**DIRECTIONS:**
Say how many lines of the data contain "every", and nothing more.

**MATERIAL FOR THIS TASK:**
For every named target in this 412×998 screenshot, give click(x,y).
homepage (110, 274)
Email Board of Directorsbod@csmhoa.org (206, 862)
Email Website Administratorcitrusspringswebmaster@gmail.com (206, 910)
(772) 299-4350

* * *

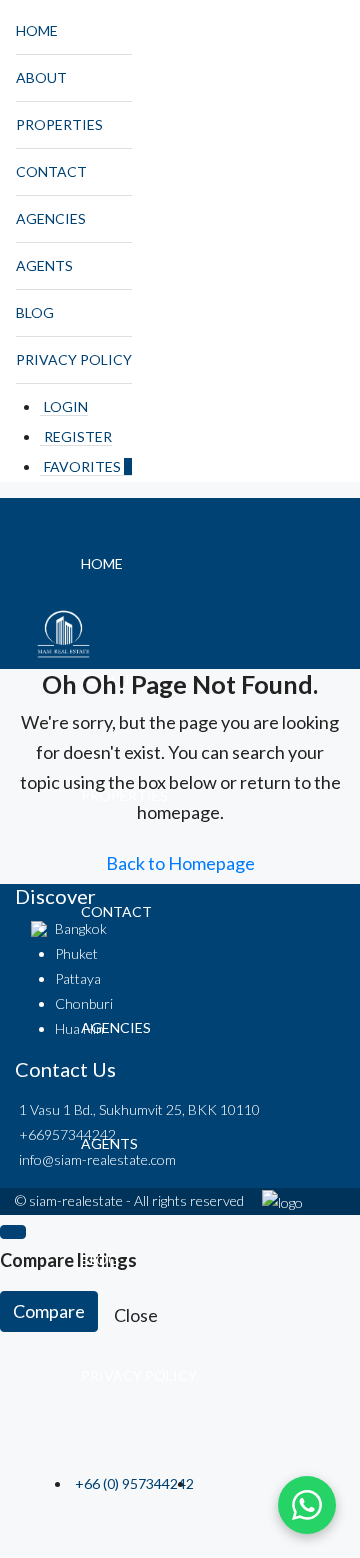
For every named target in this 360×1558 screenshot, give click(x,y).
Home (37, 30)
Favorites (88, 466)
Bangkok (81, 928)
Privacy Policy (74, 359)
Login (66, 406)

**ANSWER BOX:**
2